╭─ Data provided

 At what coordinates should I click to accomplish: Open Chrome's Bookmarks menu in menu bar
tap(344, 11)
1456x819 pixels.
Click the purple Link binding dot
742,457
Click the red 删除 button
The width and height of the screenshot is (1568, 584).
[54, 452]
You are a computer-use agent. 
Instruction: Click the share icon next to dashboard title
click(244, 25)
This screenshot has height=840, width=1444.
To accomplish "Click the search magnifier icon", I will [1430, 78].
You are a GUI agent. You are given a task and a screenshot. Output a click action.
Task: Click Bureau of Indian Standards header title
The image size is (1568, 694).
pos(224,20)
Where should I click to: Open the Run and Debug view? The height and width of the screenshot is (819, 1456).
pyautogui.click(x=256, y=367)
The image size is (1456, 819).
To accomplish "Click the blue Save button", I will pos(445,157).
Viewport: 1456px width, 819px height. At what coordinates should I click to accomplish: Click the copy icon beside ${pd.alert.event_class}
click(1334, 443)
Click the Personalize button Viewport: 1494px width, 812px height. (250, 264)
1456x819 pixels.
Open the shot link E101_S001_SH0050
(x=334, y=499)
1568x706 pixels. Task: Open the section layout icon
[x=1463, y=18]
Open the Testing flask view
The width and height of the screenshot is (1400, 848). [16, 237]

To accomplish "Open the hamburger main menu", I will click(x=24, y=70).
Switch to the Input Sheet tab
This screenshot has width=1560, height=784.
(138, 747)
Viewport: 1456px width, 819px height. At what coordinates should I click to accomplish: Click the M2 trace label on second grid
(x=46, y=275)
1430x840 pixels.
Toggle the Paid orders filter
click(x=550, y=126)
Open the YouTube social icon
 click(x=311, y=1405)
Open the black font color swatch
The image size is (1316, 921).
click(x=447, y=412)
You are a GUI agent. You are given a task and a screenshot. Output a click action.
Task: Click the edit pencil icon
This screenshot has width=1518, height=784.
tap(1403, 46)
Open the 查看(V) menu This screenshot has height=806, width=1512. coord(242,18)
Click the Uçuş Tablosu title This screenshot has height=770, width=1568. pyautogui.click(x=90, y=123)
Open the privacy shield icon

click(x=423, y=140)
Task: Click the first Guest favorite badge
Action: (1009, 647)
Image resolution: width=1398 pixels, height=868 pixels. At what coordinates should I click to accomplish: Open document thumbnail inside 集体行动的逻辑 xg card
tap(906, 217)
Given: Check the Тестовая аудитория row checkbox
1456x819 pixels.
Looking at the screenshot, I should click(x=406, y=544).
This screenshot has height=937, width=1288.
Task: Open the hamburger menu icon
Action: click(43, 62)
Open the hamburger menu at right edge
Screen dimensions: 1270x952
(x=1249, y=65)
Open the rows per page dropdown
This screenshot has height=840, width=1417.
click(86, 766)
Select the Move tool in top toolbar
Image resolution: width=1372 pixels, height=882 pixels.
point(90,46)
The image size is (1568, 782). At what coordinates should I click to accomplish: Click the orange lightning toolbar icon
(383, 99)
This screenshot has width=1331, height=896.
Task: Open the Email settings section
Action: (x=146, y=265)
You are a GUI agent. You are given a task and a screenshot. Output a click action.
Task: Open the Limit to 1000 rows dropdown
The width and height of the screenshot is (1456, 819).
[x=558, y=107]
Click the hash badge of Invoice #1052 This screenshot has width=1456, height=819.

╰─

Task objective
Each line above with the string "dropdown" should be reported in full.

Answer to the problem
Open the rows per page dropdown
Task: Open the Limit to 1000 rows dropdown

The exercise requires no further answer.